[Datensätze aus einer Datensammlung]
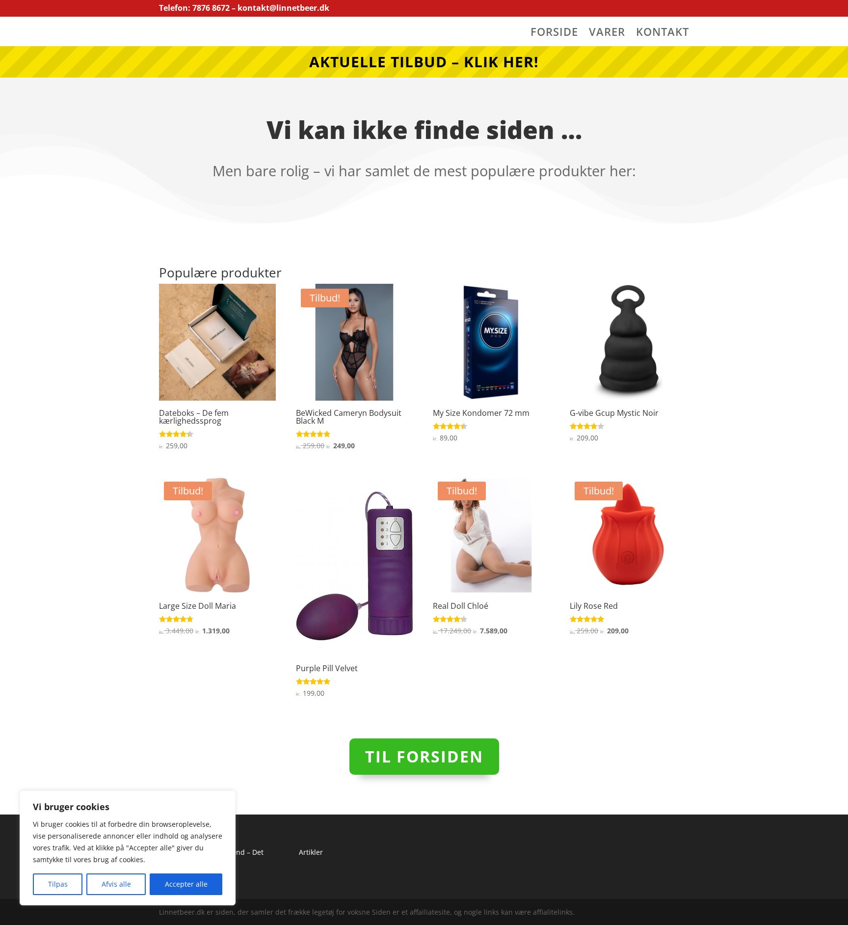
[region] (128, 847)
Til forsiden (424, 756)
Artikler (311, 852)
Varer (607, 33)
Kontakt (662, 33)
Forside (554, 33)
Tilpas (58, 884)
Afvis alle (116, 884)
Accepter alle (186, 884)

• AUFGABENSTELLUNG:
Kannst du alle Zeilen oben Wort für Wort wiederholen und dabei das Bild weglassen?

• AUSGABE ZUR AUFGABE:
[region] (128, 847)
Til forsiden (424, 756)
Artikler (311, 852)
Varer (607, 33)
Kontakt (662, 33)
Forside (554, 33)
Tilpas (58, 884)
Afvis alle (116, 884)
Accepter alle (186, 884)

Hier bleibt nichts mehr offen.